VeloNews has been running a piece on budget, or 'skinflint', bikes from Euro- and Interbike. A great idea, I thought, and actually opened the page fearing that the path the world is surely beating to our door would be derailed by a legion of great bikes that you could race in real life without paroxysms of trepidation. Or debt. My hesitation was, to put it mildly, misplaced.
Apparently, $3k frame and fork sets are the new $1,500 complete, raceable bike. They're out there en masse, if you're into that sort of thing. A company makes a $10k frame, so their $3500 frame and fork are affordable. Another company makes a $12k complete bike, so their $7k bike becomes affordable. By comparison, I'm sure. The mindset that accepts a $5k "budget" bike ($3k frame plus other equally 'budget' parts) as tenable is enblematic of a phenomenon I call "The Problem With Mecca."
People who are used to seeing, using, and making news out of the bloodiest of bleeding edge stuff lose perspective pretty fast when it comes to what people out here in the real world are thinking and doing. Maybe some of these guys worked for DeBeers and are now going to tell us that two months salary is what you should spend on a race bike. Only, unlike a diamond, a race bike isn't forever.
I've fallen victim to this phenomenon in sailing, and it's tough to overcome. You get used to huge boats that are technological marvels and can travel at highway speeds (when staffed by a pro level crew - without which they can't leave the dock) and brook no compromise to practicality, resale value, creature comfort, or anything other than going fast. You live in Newport (sailing Mecca - and I don't want to hear any crap about Naptown, the place is worthless), you get on the good rides, you become part of the scene, and pretty soon the stuff that real people are doing, which is valid and valuable and fun and cool and pretty much everything that's good, becomes 'pretty freaking pants' by comparison. (I stole that phrase from some Brits about 10 years ago and still think it's the funniest thing ever).
Then there's the risk of trickle-down jadedness.
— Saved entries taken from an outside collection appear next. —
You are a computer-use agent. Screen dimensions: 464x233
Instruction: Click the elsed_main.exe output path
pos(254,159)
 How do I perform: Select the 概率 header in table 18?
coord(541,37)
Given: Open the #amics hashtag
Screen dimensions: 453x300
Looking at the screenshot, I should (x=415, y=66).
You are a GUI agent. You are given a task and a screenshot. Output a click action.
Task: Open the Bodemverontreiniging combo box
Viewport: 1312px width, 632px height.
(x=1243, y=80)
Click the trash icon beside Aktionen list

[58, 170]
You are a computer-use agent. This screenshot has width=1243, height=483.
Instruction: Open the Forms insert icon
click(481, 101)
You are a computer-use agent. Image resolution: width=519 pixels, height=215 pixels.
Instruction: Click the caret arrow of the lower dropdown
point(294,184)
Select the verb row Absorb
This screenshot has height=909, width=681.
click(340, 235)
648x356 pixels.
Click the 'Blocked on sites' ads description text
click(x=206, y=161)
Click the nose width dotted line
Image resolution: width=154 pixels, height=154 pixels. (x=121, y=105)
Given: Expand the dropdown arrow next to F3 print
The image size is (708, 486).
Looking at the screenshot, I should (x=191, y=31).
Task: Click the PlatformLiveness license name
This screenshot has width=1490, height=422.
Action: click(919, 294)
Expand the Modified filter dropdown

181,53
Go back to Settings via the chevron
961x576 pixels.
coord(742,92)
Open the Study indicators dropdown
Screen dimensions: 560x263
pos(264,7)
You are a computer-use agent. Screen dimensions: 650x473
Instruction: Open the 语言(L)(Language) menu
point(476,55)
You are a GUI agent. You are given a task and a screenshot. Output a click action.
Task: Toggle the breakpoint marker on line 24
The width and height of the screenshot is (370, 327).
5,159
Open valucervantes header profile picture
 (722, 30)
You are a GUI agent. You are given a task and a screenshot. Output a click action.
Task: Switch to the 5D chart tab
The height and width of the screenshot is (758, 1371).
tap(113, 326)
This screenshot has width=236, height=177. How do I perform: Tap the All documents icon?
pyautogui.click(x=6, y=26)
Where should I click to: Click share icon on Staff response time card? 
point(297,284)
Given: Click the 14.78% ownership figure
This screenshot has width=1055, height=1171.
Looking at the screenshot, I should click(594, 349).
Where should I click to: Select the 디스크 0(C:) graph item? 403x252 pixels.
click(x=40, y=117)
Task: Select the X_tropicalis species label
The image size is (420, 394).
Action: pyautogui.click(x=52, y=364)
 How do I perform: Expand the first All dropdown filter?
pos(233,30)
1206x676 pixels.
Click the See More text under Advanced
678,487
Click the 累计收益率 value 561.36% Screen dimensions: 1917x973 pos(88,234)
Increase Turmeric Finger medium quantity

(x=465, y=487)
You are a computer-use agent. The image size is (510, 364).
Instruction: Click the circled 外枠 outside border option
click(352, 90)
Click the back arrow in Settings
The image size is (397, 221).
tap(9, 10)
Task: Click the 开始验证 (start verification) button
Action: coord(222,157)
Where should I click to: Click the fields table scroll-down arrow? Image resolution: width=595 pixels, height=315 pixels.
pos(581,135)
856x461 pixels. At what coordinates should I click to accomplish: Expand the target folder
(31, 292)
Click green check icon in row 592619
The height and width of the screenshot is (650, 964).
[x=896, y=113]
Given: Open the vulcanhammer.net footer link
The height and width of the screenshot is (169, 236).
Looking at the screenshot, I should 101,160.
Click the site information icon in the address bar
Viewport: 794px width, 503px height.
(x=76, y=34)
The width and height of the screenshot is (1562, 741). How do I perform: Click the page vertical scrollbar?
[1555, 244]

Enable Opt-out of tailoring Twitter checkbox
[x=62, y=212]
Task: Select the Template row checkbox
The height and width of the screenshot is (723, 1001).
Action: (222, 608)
You aren't in the bleeding edge scene, but you know enough to know what's going on there, and that it makes everything else look pretty pants. So you become dissatisfied with what you get to do. And so on down it gets passed. Pretty soon, there's no point rolling out the door with anything other than a 12 pound bike with 1000g carbon tubulars and full Di2 and if I see any metal at all I'm just going to lose my freaking mind!!! It's a pretty stupid corner that industries paint themselves into by catering exclusively to ever more rarefied users. Plus, what's next, plutonium bottom bracket cable guides to bring your bike up to weight while maintaining the ultra critical low center of gravity?
It's great that the cutting edge keeps cutting the edge. Lighter, better, laterally stiffer (okay my tongue is headed straight for my cheek) are all good things. Without the leading edge carbon bike from 20 years ago, and a bunch of steps between, there's no $785 1100g carbon really freaking sweet November Wheelhouse frame today. But just as we live by the sword of their technical advances, so they live by the sword of people coming into the sport who can't or don't see any reason to accept the developing paradigm of what passes for "budget" these days.